Since taping up the glasses I have probably had at least one person every day make comments such as calling me a dork, asking when I was going to get new glasses, or just generally poking fun at the tape job. I keep wondering why everyone else is so concerned about it. It’s not that I can’t see with them this way, or that it hurts those people in some way. I have been genuinely perplexed by the apparent concern.
It occurred to me that maybe it is a class thing. It’s not that I can’t afford to spend another $25 on a new pair of glasses these days, but I grew up in a lower middle class family with a mother who grew up in the Great Depression. We went without all the fancy new toys and gadgets that neighbors and friends had. We had enough, but we didn’t have a lot and we didn’t really waste much of anything in our home. We ate what was on our plates and had leftovers. We wore hand-me-down clothes and because I was the youngest in my family, with a mother who was the youngest in a family of nine, some of my cousins were old enough that I got hand-me-downs that were hand-me-downs and would sometimes wear clothes that were already a generation old by the time they came down to me. We fixed things rather than threw them away.
When I was a boy there were two shoe repair shops in my little hometown of just over a thousand people and we used to give them business. I think there may be one left in Madison and I doubt they do a great business. These days when a heel breaks the shoes are tossed by most people and a new pair is purchased. Sometimes that happens before there is any significant wear or tear; the shoe is simply out of fashion and needs to be replaced. My mother had a couple tins (salvaged from Christmas gifts of candy or cookies) in which she stored buttons to replace lost ones. She sewed patches on pants and shirts. These days the clothes are thrown away the moment one little thread starts to show and then new pants or shoes are brought home. Mom saved ribbons from wrapped gifts and used them again in following years. Don’t get me wrong. She wasn’t a hoarder, but she did do her best to hold onto useful items rather than throwing them away. When it finally came time to get rid of things she thought of those who might have even less and would offer to give the hand-me-downs one more generation’s worth of service.
We don’t think that way anymore. Now a huge number of products are designed to last a short time and to be disposable. If someone buys a lighter that can be refilled that lighter is only sold once and can be refilled hundreds of times before finally wearing out. But a disposable lighter, with butane already inside a plastic tank, can only be used so many times and then has to be replaced, and it doesn’t matter what condition it’s in when the fuel runs out. It is a boon for the corporations that manufacture them because it creates a steady demand. We have disposable lighters, shavers, cameras, and more and somehow as a society we have been convinced that those who try to keep landfills from filling up faster and who may try to avoid spending more money by taping up glasses or using old-fashioned razors are dorks, cheapskates, or just plain look stupid. We’re not encouraged to repair, but to replace. I can’t remember the last time I saw a patch on a pair of pants.

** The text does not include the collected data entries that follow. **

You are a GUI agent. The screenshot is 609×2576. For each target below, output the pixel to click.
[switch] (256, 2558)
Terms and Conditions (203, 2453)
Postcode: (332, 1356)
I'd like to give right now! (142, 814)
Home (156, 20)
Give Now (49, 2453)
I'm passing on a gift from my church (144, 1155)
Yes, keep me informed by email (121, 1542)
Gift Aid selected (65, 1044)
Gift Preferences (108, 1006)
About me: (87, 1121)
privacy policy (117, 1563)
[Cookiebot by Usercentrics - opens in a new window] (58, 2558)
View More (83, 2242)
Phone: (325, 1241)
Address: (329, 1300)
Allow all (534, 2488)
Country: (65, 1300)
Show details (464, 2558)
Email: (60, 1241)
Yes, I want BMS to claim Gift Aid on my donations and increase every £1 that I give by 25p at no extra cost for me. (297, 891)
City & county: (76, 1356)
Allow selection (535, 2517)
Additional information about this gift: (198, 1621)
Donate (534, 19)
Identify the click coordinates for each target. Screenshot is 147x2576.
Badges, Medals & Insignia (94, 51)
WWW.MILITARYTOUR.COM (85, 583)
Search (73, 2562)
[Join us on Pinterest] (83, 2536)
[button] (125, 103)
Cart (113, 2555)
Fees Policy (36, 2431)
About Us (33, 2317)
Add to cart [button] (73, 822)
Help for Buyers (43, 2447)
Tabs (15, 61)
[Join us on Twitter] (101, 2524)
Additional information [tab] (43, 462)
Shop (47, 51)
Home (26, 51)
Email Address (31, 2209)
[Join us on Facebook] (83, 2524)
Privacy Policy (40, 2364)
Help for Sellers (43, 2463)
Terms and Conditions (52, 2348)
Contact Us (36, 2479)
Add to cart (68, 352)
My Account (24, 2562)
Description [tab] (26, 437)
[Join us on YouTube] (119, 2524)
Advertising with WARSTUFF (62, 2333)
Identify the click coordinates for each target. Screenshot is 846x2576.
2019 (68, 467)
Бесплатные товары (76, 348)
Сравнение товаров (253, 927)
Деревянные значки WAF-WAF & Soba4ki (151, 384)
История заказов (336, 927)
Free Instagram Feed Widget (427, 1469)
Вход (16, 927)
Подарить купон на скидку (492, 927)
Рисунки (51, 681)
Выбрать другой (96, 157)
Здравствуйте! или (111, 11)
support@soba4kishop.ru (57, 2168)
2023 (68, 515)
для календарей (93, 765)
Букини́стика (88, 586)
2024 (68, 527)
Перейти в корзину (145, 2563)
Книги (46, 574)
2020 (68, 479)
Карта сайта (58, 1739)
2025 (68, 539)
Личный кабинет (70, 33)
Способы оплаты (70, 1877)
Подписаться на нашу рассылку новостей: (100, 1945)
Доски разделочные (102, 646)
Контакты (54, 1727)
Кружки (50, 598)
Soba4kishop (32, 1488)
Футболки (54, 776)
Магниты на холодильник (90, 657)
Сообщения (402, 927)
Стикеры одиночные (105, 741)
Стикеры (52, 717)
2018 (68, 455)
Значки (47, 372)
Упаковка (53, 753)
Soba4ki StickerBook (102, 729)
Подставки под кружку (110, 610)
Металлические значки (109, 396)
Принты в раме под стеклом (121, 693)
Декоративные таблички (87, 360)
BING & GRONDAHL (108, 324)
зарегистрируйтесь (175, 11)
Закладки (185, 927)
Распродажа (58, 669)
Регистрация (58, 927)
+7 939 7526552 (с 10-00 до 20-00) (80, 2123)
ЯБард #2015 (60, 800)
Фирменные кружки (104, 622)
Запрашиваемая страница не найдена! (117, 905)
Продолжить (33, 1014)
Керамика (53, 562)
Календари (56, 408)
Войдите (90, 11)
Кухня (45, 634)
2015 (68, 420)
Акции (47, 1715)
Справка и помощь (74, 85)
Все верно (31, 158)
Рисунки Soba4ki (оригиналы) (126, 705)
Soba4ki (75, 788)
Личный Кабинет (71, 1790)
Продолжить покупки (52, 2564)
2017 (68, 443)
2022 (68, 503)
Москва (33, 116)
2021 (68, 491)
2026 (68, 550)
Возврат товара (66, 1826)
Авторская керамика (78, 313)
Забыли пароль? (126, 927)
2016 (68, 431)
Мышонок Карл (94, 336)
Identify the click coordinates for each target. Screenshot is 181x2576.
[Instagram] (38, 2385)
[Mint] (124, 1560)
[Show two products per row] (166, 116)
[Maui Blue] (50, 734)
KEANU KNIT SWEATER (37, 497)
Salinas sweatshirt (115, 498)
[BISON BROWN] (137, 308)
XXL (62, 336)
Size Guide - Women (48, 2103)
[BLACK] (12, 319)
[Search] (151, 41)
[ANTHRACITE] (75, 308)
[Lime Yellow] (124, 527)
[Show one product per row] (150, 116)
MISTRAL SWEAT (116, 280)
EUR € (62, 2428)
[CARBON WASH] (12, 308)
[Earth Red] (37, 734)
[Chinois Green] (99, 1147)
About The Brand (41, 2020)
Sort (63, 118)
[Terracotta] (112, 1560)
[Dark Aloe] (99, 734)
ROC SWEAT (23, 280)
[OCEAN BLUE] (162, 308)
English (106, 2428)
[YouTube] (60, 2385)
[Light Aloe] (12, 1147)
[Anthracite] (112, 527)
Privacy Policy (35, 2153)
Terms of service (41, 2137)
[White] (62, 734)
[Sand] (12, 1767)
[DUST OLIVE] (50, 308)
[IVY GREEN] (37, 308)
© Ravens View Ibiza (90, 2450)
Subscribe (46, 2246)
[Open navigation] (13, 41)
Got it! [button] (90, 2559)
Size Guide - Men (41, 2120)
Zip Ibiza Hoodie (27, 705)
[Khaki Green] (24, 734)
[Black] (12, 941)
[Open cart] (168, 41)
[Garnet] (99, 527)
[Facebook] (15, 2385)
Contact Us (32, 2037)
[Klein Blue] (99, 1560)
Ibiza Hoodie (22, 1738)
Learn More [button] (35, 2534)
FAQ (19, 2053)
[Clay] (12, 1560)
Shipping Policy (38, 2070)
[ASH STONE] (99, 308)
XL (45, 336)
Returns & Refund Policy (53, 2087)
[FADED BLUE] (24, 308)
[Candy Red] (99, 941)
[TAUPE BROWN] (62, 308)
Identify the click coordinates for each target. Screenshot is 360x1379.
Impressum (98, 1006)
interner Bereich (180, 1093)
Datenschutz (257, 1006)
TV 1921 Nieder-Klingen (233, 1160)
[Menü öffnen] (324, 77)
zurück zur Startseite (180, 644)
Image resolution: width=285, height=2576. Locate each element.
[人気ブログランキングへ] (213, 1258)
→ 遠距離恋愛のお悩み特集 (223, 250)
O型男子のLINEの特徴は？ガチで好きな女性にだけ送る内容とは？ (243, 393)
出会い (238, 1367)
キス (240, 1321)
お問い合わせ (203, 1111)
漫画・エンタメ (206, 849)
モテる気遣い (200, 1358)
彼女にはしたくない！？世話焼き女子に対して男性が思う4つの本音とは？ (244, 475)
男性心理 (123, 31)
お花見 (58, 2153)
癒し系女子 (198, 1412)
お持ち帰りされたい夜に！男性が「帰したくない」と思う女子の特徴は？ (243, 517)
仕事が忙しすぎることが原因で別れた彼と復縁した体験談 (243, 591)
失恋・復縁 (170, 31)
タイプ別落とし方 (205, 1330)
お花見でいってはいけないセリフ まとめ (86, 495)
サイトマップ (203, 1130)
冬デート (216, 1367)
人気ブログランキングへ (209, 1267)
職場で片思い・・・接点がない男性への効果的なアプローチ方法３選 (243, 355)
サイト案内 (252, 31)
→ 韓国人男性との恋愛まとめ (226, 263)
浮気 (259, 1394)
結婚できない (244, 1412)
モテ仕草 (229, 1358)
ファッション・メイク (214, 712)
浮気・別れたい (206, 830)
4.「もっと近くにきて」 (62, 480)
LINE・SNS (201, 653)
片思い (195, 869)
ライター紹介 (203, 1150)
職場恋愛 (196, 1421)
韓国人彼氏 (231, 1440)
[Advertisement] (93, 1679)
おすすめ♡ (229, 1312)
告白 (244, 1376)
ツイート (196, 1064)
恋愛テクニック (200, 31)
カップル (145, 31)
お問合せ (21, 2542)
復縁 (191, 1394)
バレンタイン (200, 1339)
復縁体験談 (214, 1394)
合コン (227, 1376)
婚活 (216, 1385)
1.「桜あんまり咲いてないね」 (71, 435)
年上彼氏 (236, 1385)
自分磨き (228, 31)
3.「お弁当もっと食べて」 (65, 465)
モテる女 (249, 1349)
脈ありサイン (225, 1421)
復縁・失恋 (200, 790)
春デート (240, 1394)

The real problem with the disposable attitude is that it extends beyond products into the realm of human interaction. Employees are no longer employees, workers, or part of the company’s “family”. They are nothing but “human resources”. There is an implication that the employees are as disposable as dirty plastic diapers. Their value to the company is as a resource and once the resource has been used up it is expendable. With a disposable attitude permeating our culture then everything runs the risk of being valueless and disposable as well, including relationships. If there is anything that should be repaired and saved rather than tossed aside too lightly it is the relationships we have with our families and friends. When it comes down to it those are the things that really matter in this life. On our deathbeds it won’t really matter what kinds of clothes we wore or products we used. It won’t matter if my glasses are taped. What will matter is how much love was in my life. Hopefully it will be a lot and the nice thing about love is that it can be replenished; the more that is given the more there is to give and the more that is given back. If only our manufacturers could figure that out we’d all be in a lot better shape.